The euro slid as jitters grew ahead of the results of European bank stress tests due later this month and the yen slipped after Japan's ruling coalition lost its upper house majority in Sunday's election, putting the government's policies to deal with the country's massive debt at risk.

Wall Street had its best week in a year last week ahead of this week's key earnings, which include Alcoa , Intel , JP Morgan , Google , Bank of America, GE and Citi .

In view of the concerns that the markets and investors have had about the loss of economic momentum, these results will be pretty important. If these earnings are good, this market is going to fly, said Mike Lenhoff, chief strategist at Brewin Dolphin.

Some of the pre-announcements have been quite encouraging. So it looks as if it's going to move in the right direction.
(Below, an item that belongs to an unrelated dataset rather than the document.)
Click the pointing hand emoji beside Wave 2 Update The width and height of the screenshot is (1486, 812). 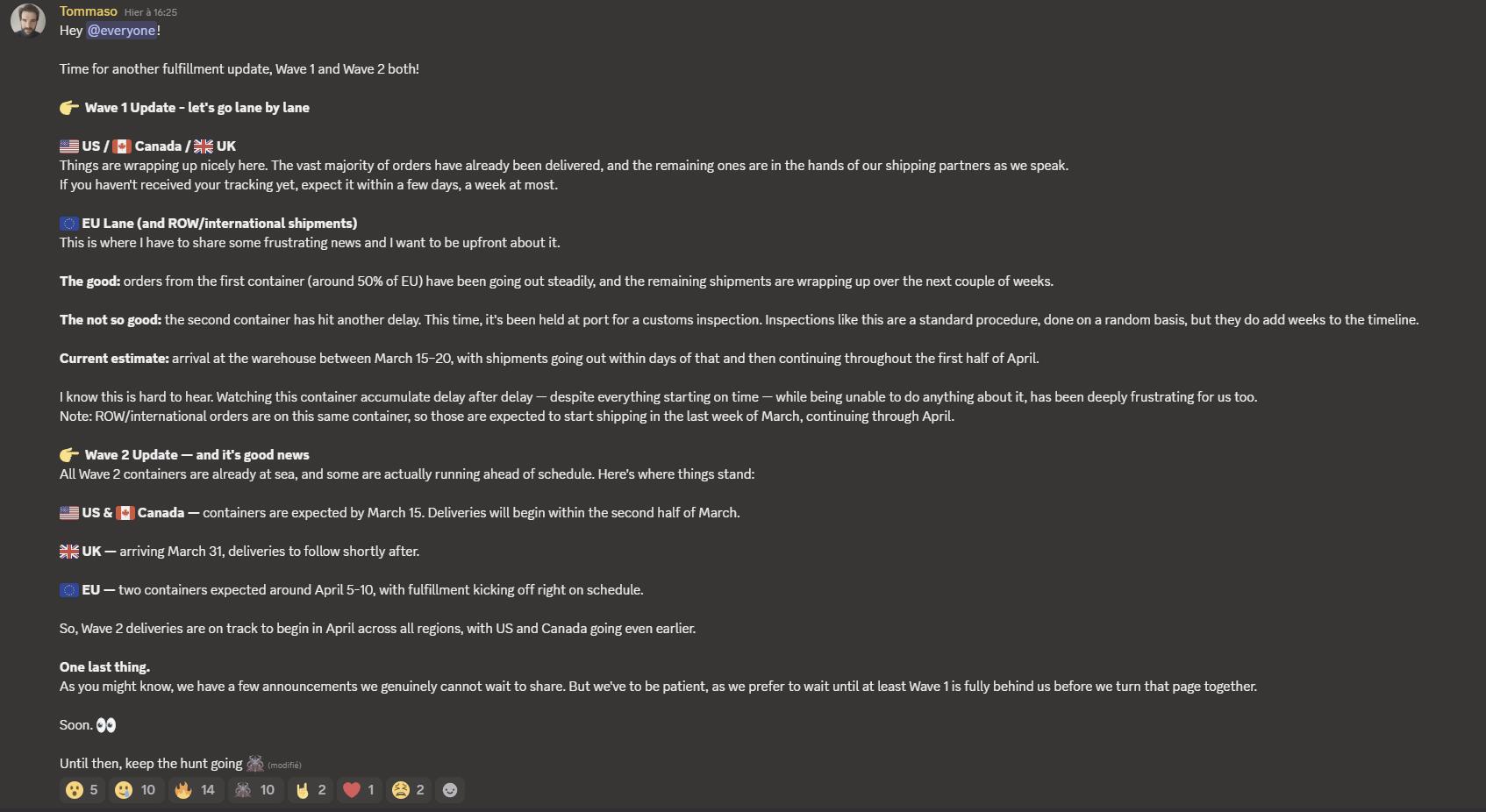pyautogui.click(x=69, y=455)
MSCI world equity index <.MIWD00000PUS> hit a two-week high of 280.79 before erasing gains to stand down 0.1 percent.

The Thomson Reuters global stock index <.TRXFLDGLPU> was down 0.1 percent.

The FTSEurofirst 300 index <.FTEU3> ticked higher on the day while emerging stocks <.MSCIEF> rose 0.15 percent.

Thomson Reuters data shows earnings of S&P 500 <.SPX> firms are expected to grow 27 percent in the second quarter from the previous three months, after expanding at a rate of 58.3 percent in the January-March period.

So far, with 26 of 500 firms already reported, 69 percent of earnings are coming above expectations.


The euro fell half a percent to $1.2577, pulling away from a two-month high as concerns about the effectiveness of stress tests on European banks prompted investors to trim long positions in the single currency.

Bund futures rose 23 ticks for the same reason. The results of European bank stress tests are due on July 23.

Only a test that takes into account all potential outcomes will convince the financial markets, Commerzbank said in a note.

Even though a default of a euro-area member state is very improbable, it should be part of the test scenario. After all, a dire scenario is a key element of a stress test, which aims, in the end, to give an impression of the worst possible outcome.

The dollar fell 0.3 percent to 88.90 yen after Prime Minister Naoto Kan's Democratic Party of Japan lost its upper house majority in Sunday's election less than a year after it swept to power promising change.

The Democrats still control the more powerful lower house, but they need help from other parties to push bills through the upper house as they struggle to end decades of stagnation in the world's No.2 economy and to cut the massive public debt.

The dollar <.DXY> rose half a percent against a basket of major currencies.

U.S. crude oil fell 0.6 percent to $75.66 a barrel.